Office 365に限らず、企業がクラウドサービスを導入する際は、ネットワーク設計が欠かせない。これまで社内ネットワークだけで処理されていたデータ共有がインターネットに経由になったり、ビデオ会議などの機能によって新たな通信が増えたりするからだ。しかし、こういった通信の流れを考慮して十分な帯域を用意していても、Office 365では“意外な伏兵”によって通信が重くなる場合がある。

 Office 365を導入するときは、「事前に帯域とセッション数を試算して、必要に応じてインターネット回線を増強する」(ソフトバンク・テクノロジー 営業統括ソリューション企画本部ソリューション企画統括部シニアセールスの関沢 秀典氏)。オンラインストレージの「OneDrive for Business」とインスタントメッセージング/ビデオ会議の「Skype for Business」は帯域を消費しやすいので、特に注意してほしい。
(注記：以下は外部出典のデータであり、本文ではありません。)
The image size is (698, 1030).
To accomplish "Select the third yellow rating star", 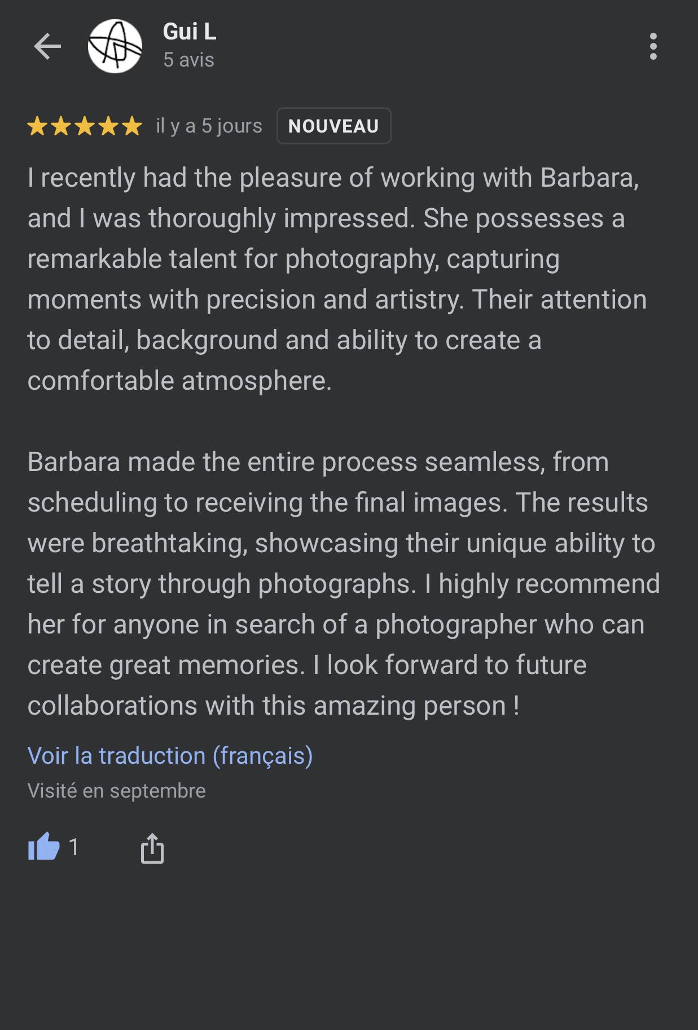I will [x=85, y=126].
 OneDriveはファイルのアップロードやダウンロード、およびPCのローカルドライブとの同期に、Skypeは動画データの配信に、それぞれ帯域を消費する。本社やデータセンターに設置したファイアウオールなどで全拠点のインターネット接続を集約したスター型のネットワークでは、ボトルネックになりやすい。

Outlookの接続状態。
Outlookの接続状態。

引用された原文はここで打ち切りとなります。